Please write down the records starting at the line that contains "Open the Assessment Delivery ellipsis options" and ending at the line that contains "pos(932,150)", with both of those lines included. Leave the pictures out of your copy.

:: Supplied records ::
[Begin]

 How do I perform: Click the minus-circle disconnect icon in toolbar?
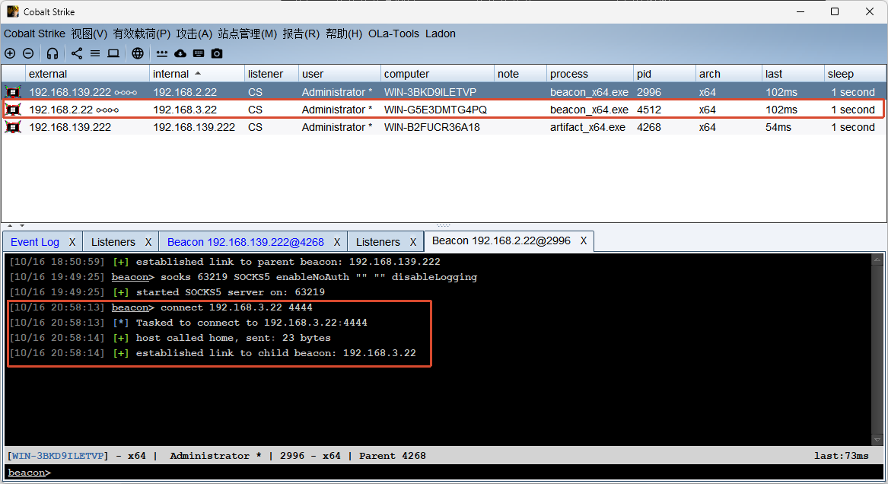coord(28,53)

[End]
[Begin]

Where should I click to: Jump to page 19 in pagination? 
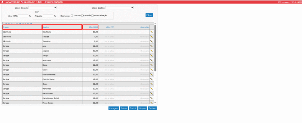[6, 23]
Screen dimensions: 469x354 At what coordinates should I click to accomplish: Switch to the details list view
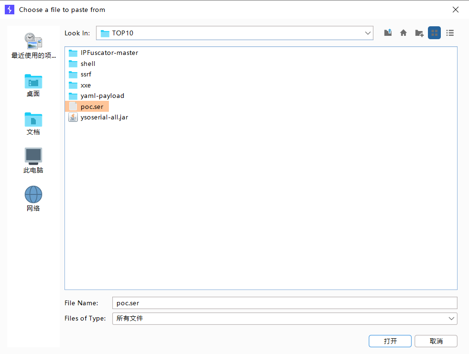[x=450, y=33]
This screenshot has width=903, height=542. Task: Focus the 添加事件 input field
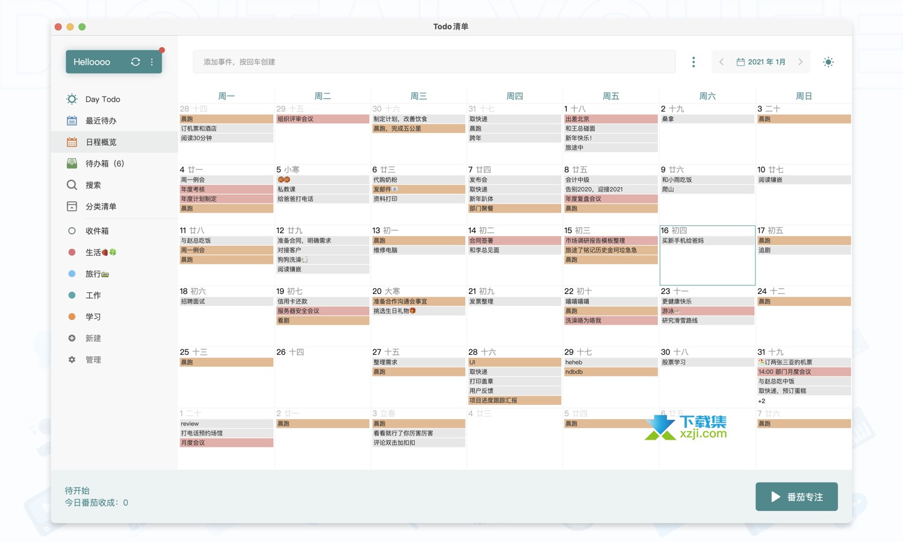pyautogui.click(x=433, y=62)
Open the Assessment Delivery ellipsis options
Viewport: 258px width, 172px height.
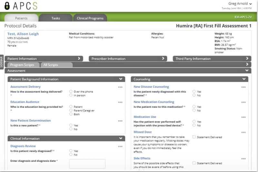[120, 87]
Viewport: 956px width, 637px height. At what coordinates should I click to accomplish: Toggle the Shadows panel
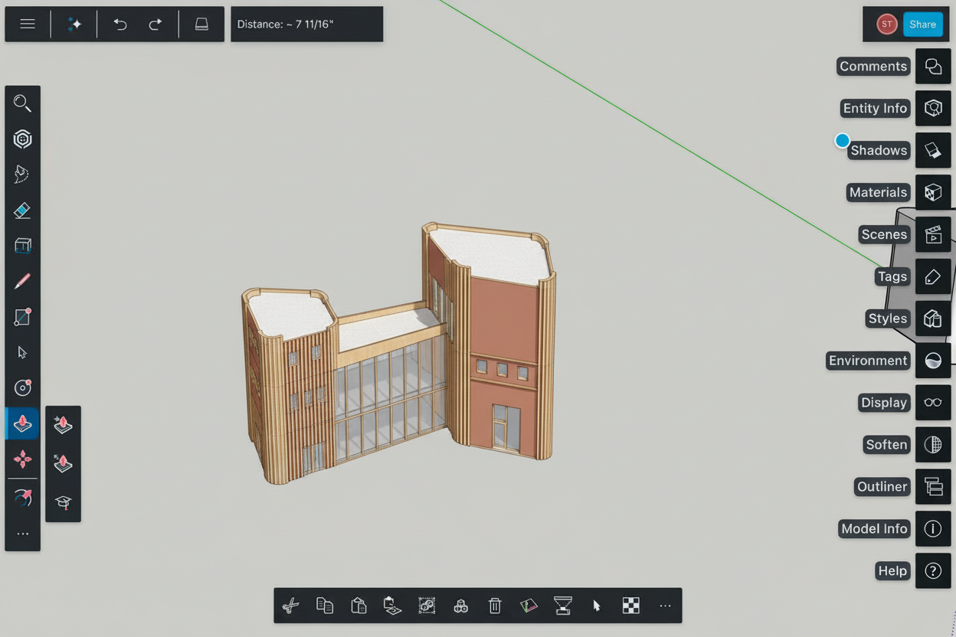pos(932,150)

[End]
[Begin]

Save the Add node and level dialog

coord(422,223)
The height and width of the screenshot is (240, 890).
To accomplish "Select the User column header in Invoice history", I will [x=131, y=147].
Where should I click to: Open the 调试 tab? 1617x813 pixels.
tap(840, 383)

[End]

:: Result ::
Open the Assessment Delivery ellipsis options
Viewport: 258px width, 172px height.
[120, 87]
Viewport: 956px width, 637px height. At what coordinates should I click to accomplish: Toggle the Shadows panel
pos(932,150)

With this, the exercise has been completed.